Craterellus fallax

Common Names: Black trumpet, horn of plenty, black chanterelle, trumpet of the dead
Category: Fungi
Sub-category: Chanterelles

DNA studies have shown the Eastern North American black trumpet (Craterellus fallax) to be a different species than the European black trumpet (Craterellus cornucopioides). The mushrooms are black to brownish, trumpet-shaped, and lacking any gills. The trumpet flesh is slightly wavy like skin that's wrinkled like too much water. The fresh mushrooms smell fragrant like wet clay and perhaps fresh laundry. It is pleasant, like a flower. It is hard to find because of its dark color, which easily blends in with the leaf litter on the forest floor.

You can often find it in rich soil, surrounded by hemlock trees, and nearby water source, or after a good rainy season. Look in late August in deep Connecticut forests. Hunters of this mushroom say it is like looking for black holes in the ground.

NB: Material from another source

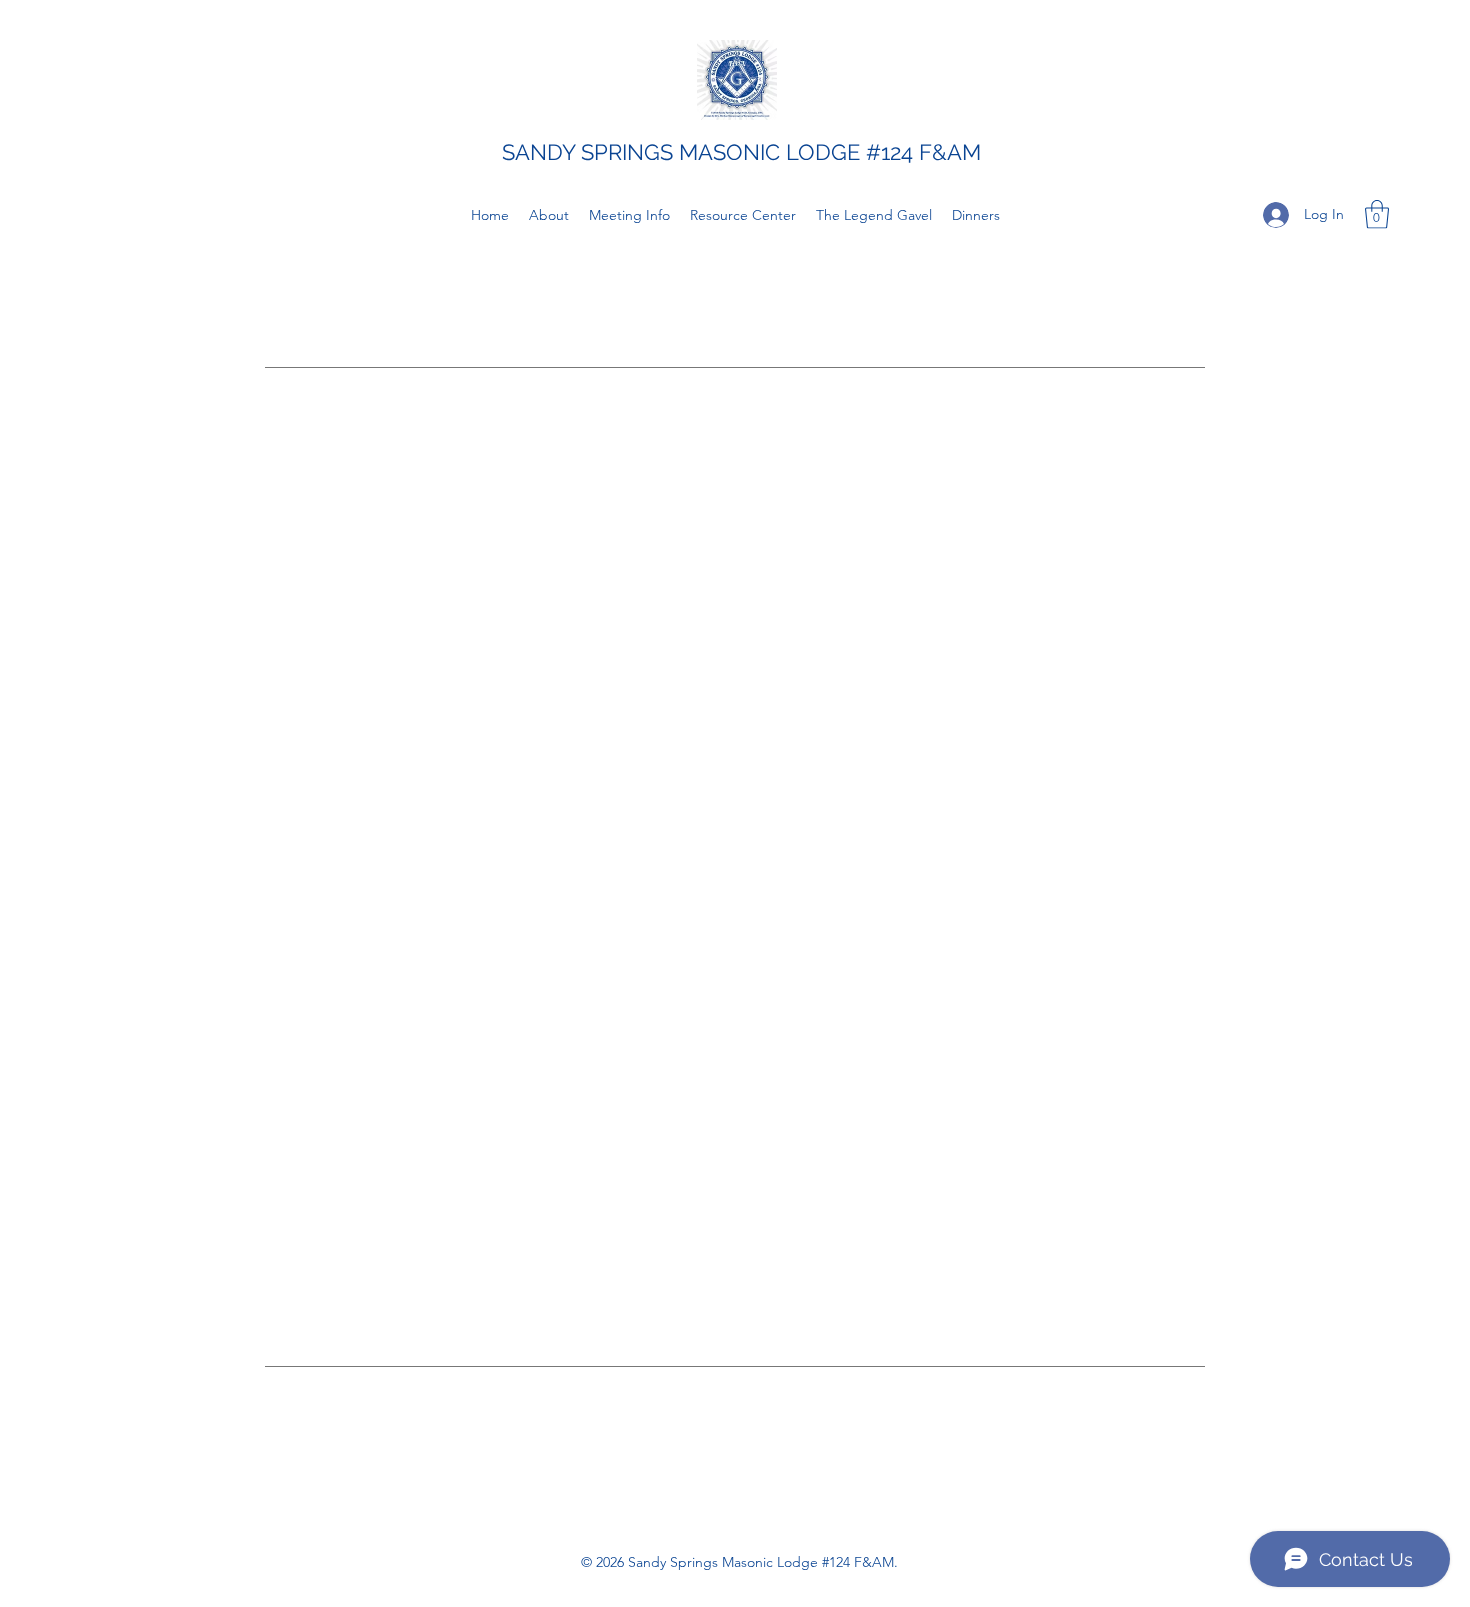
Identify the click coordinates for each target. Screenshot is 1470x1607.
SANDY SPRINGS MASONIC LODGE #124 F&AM (741, 152)
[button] (1377, 214)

Edible Notes: A choice edible mushroom. While misidentification is possible, there really aren't any deadly look-alikes. Seasonally, it can be occasionally found fresh in gourmet stores. In dried form, it can be found at many natural food stores and supermarkets in Connecticut. Sources: Balducci's, Whole Foods Market, The Fresh Market.
Warnings: Not known to be dangerous.